Breakthrough in The mother of a teenage Mililani girl who was killed the same year as Dawn "Dede" Bustamente says she hopes the arrest of a suspect in that case earlier this week will lead to a break in the unsolved murder of her daughter.
Bustamente murder
raises hope for
another unsolved case
The mother of a Mililani girl
killed in 1975 hopes for
a break in the caseBy Rod Antone
rantone@starbulletin.com"Oh, I am joyful at the news that they've found somebody," said Margaret Matthews, mother of 16-year-old Margaret Hauanio, who was killed on Nov. 17, 1975.

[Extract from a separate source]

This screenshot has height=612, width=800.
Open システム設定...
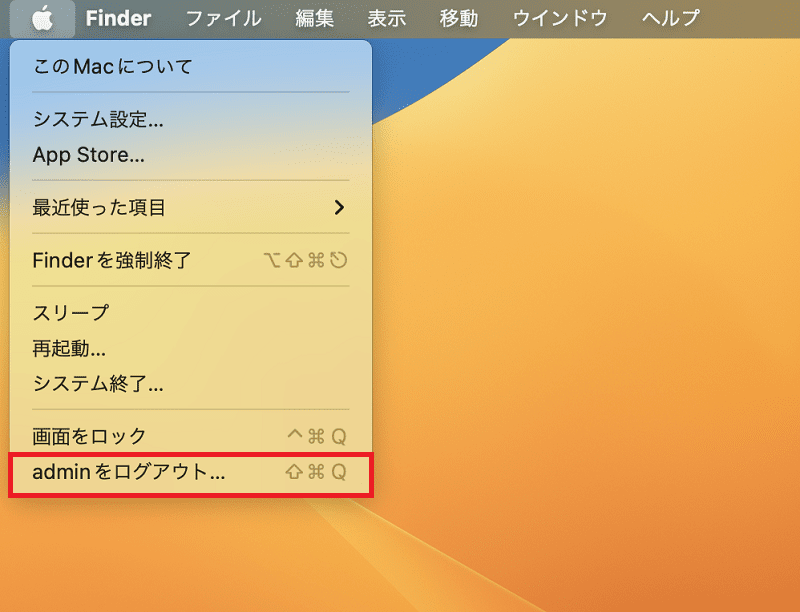pyautogui.click(x=191, y=119)
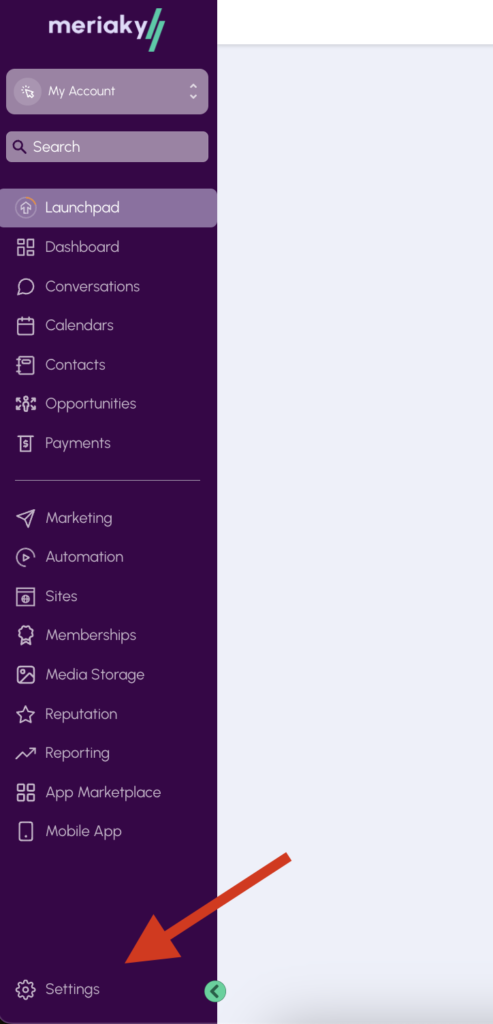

On Tuesday, police arrested Delmar J. Edmonds in Indiana and charged him with the murder of 13-year-old Bustamente on March 14, 1975. Edmonds is fighting extradition to Hawaii.
"I'm joyful for the family, and I hope it jogs the memory of someone out there about Margie's murder," said Matthews, 70, in a telephone interview with the Star-Bulletin.
"Somebody knows something, and I want them to let it out," she said.
Such was the case with Michael Ryback, a former Kaneohe Marine who contacted Honolulu police last year with information about the Bustamente case that "has bothered him for the last 25 years," according to an HPD affidavit.
Ryback told police that he remembered that Edmonds, a fellow Marine, came into the barracks one March night in 1975 and told other Marines to "cover for him" and that if anyone asked about his whereabouts, "tell them he was at barracks all night."
The next day, Ryback read newspapers reports about the Bustamente murder, and Ryback stated that the silver or chrome-colored pearl handle revolver described in the articles he read matched a handgun that he said Edmonds kept in his foot locker. Ryback's statements lead to more interviews with other former Marines, and Edmonds was arrested on Tuesday.
While Matthews is happy for Bustamente's family, the news brings back the anger and haunting memories of a daughter who went to college early to become a doctor for disabled children.
Margaret Hauanio of Mililani had turned 16 just 11 days before she was found with her skull fractured, her hands and mouth taped and a small rope around her neck. Hauanio was an early-admissions student at Leeward Community College, and had called her sister the night before to say she had just finished studying and was on her way home.
"She was a difficult teenager, wonderful, outgoing and a composer of poetry and music," Matthews said. "I don't remember what our last words were; I think I said something that morning like, 'See you later.'"
The next time Matthews saw her daughter, it was a black-and-white police photo of her body.
"When I saw her stretched out on a pile of dirt, she just looked like she was sleeping," Matthews said. "But police said she had been tied up in such a way that if she moved her legs, the rope would choke her neck.
"It was a horrible death."
Police theorize that she had been picked up by acquaintances or forced into a passing car as she walked along a dark road from the college to the bus stop.
In the Bustamente case, a girl who was with Bustamente on the night of March 14, 1976, said a black male in a white Plymouth Valiant stopped them as they were walking on Kawailoa Road in Kailua, brandished a firearm and ordered them into his car. Bustamente was raped and shot in the head.
Matthews asked not to have her location identified because she does not want her daughter's killer to know where she lives. "I want him to wonder where I am, and whether or not I am close by."
She said she hopes that former Marines are not the only ones with a conscience.
"I want to ask people out there, do you remember someone saying something? Seeing something?" Matthews said. "Couldn't they come forward and give us a clue? We're waiting for a clue.
"I know there won't be any closure or relief unless the proper person is put in jail or put to death."
Matthews is the mother of three other children, including a son who was killed in a 1988 by a drunken driver. She is the grandmother of 12 and great-grandmother of three, and said every one of those children know about Margie, how she was killed and how no murderer was found.
She hopes that she will be able to tell them a different ending one day.
"A peer of Margie's said to me at her funeral, 'It's OK; she's just somewhere else in time,'" Matthews said. "That's the one thing that sustained me."
"We go through torment many, many times about this, knowing that no one has been prosecuted yet. I think of my daughter every day, and sometimes I still break down and cry."